Au-delà du cas du Dr.Fekhar, c’est toute la problématique de la prise en charge médical des détenus en général, et des détenus d’opinion en particulier, qui se pose. Cela fait partie des compétences d’attribution des Ordres régionaux et du Conseil National de l’Ordre des Médecins dont le président a fini par réagir publiquement, en sus de la déclaration du collectif des professeurs en médecine.

Vu le contexte, la constitution de l’Ordre des médecins comme partie-civile est une suite logique attendue. C’est la minimale protection à offrir à l’un de ses membres. Comme nous attendons la publication des conclusions de l’enquête qui sera menée par la commission d’éthique de ce conseil, compétente pour ce genre de dossiers, sans préjuger de la procédure judiciaire. Le tout est de dire : plus jamais cela, pour un médecin et pour tout autre détenu, d’opinion et/ou de droit commun, conformément à la loi algérienne et aux conventions universelles adoptées par l’Algérie.

Le soulèvement en cours dans le pays est-il porteur d’espoir ?

 Quand on est un militant démocrate, on se doit de garder l’espérance chevillée au corps. Cette espérance, aussi forte soit-elle, nous impose réalisme et vigilance car ce pouvoir résistera jusqu’au bout afin de garder son emprise sur la société. C’est la philosophie de base de toute dictature : à défaut de réprimer dans le sang les aspirations populaires, à l’exemple de ce que fait honteusement la junte militaire au Soudan, faire en sorte de louvoyer, manipuler, diviser et gagner du temps afin de ressouder le socle du système, fortement malmené.

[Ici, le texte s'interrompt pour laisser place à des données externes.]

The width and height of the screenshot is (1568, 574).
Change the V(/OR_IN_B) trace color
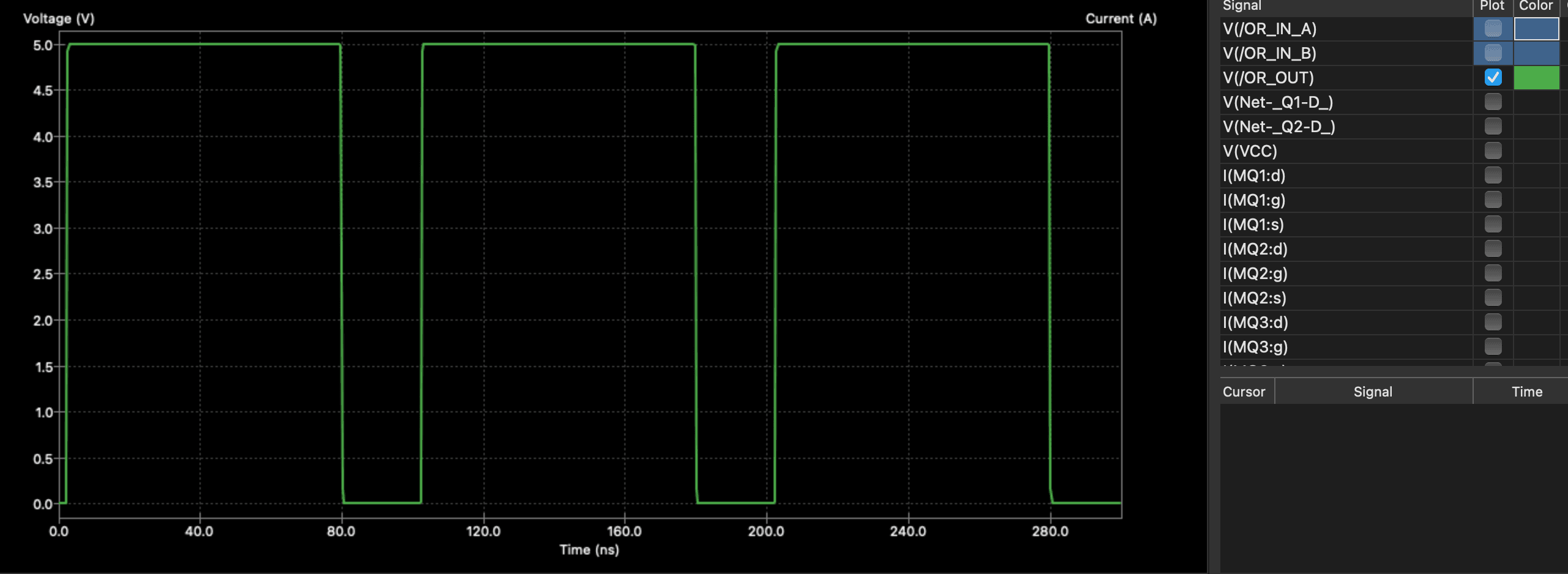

Au stade actuel, les symboles du bouteflikisme sont encore au pouvoir : Bensalah, président des deux chambres d’un parlement à la solde de l’ex président, Gaïd Salah, chef d’État-major de l’ANP, désigné par le même ex-président, et Bédoui, ministre de l’intérieur, ayant réprimé tous les mouvements citoyens opposés à l’ex-président.

La symbolique du non changement est violente, surtout quand celle-ci se drape des oripeaux d’une constitution qui a été violée à plusieurs reprises pour pérenniser une dictature.  Cette vigilance s’impose donc derechef à nous car nous n’avons pas oublié l’épisode des années 90.  L’arrêt du processus électoral de 1992 avait comme objectif de sauver le pays des griffes de l’intégrisme islamiste et de poser les bases d’une Algérie moderne, démocratique, plurielle et laïque.

Nous, on voulait sauver l’Algérie, ils manœuvraient pour sauver le système, ce qu’ils ont réussi à faire au détriment des aspirations au changement de millions de  personnes et sur le dos de dizaines de milliers de victimes. Nous, on militait contre l’intégrisme islamique et son corollaire le terrorisme islamiste. Quant au pouvoir, il se contentait de lutter contre l’expression terroriste, sans s’attaquer à la matrice idéologique car cette idéologie intégriste fait partie de ses référents idéologiques arabo-islamiques.

Le pouvoir a confisqué les aspirations populaires en transformant l’arrêt du processus électoral en l’arrêt du processus démocratique. Cette conclusion nous hante, présentement, à chaque marche du vendredi.

Quand on porte les cicatrices de ces 3 dernières décades, on est en droit de rester vigilant face à ce pouvoir, nonobstant les acquis de la protesta citoyenne. C’est même un devoir de citoyen. Une  chose est certaine : nous n’avons pas le droit de rater cette historique occasion. Il y va de l’avenir de l’Algérie de notre espérance : plurielle, moderne, démocratique, égalitaire, sociale et laïque.